Former BOJ Official: Terminal Rate Could Exceed 2%
N.R. Finch
Former BOJ official Tsutomu Watanabe sees the terminal rate reaching 2% or higher, well above the market consensus of 1.75%, and warns the pace of hikes could accelerate suddenly.
What does a 2% terminal rate mean?
The market consensus puts the peak at 1.75%. Watanabe's call is at least 25 basis points above that.
This means → if he is right, bond markets and rate derivatives are systematically underpriced and will need to recalibrate.
Japan's benchmark rate was just raised to 1% last month — a 31-year high. In plain terms = getting from 1% to 2% is another journey as long as the past two years of hikes.
Why could the pace of hikes accelerate suddenly?
Watanabe argues the BOJ has so far taken a "reactive" stance — inflation moves first, policy follows.
He warns: if this passive mode continues for another year, the BOJ could be forced into rapid-fire hikes.
This means → markets have grown used to Governor Ueda's "gradual and gentle" rhythm, but Watanabe believes that rhythm is not itself sustainable — the longer it drags, the sharper the catch-up.
Why are wages the hawks' trump card?
May nominal wages rose 3.2% year-on-year. Wage growth has stayed at or above 3% for four consecutive months — the longest streak since 1992.
Members of Japan's largest union federation secured pay rises exceeding 5% for a third straight year, a first since 1991.

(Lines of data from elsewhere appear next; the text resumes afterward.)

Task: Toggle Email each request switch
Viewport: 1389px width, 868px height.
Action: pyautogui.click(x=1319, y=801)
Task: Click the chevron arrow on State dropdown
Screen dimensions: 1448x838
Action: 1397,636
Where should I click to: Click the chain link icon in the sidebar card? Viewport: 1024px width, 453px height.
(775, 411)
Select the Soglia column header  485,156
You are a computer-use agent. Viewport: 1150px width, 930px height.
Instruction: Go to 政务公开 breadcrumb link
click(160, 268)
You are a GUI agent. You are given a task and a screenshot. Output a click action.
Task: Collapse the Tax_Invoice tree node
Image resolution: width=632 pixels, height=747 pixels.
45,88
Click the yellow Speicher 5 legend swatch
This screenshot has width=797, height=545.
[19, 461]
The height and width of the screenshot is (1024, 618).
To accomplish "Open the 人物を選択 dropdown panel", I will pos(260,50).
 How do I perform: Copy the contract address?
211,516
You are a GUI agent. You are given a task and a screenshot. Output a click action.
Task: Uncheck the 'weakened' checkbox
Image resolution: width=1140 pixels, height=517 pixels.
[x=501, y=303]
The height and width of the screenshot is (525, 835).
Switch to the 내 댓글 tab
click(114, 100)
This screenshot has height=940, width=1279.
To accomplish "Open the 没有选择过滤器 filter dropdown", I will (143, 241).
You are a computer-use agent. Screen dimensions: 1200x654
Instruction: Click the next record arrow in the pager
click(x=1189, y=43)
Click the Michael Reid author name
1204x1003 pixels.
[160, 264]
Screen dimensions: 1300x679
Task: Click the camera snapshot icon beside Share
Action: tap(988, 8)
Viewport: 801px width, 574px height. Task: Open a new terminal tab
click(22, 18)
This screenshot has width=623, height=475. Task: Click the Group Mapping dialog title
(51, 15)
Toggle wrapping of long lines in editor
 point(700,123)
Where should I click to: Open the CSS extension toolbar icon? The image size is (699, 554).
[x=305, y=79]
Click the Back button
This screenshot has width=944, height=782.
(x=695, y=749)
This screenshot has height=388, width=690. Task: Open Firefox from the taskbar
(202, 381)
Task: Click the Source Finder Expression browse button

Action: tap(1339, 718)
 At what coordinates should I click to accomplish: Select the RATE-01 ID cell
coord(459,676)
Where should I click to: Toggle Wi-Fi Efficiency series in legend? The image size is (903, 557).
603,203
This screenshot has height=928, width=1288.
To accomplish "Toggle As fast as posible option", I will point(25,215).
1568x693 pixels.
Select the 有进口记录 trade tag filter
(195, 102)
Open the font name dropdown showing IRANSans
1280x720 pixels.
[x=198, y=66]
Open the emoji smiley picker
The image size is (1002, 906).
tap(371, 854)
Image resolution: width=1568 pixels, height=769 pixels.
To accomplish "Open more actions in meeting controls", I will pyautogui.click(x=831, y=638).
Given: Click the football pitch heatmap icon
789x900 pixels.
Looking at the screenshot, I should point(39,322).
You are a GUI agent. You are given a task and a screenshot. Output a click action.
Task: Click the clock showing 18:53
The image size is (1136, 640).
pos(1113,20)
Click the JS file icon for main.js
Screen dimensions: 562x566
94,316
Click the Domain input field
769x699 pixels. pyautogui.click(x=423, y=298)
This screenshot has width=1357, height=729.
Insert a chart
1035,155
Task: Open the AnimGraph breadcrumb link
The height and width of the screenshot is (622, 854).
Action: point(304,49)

This reflects a shift: Japanese wages are no longer a one-off correction but a self-reinforcing cycle. Using the Taylor Rule — a formula that derives a suitable rate from inflation and the output gap — Watanabe calculates underlying inflation could exceed 2% next year.
Why are inflation expectations the biggest wild card?
Unlike Europe or the US, Japan's inflation expectations are not yet anchored near 2%. In plain terms = businesses and households have not truly bought into sustained price increases, and pricing and wage-setting behavior could snap back at any time.
Watanabe therefore argues the terminal rate cannot be a pure math exercise on the "neutral rate" — the risk of inflation overshooting must be factored in.
So far, rate hikes have not dragged on the real economy: June bank lending grew at its fastest pace since the pandemic, and the BOJ's latest Tankan survey showed corporate financing conditions improved for the first time in a year. This means → the BOJ still has room to hike, but the window hinges on whether the wage–price cycle keeps strengthening into 2027.
Content is for reference only, not financial advice.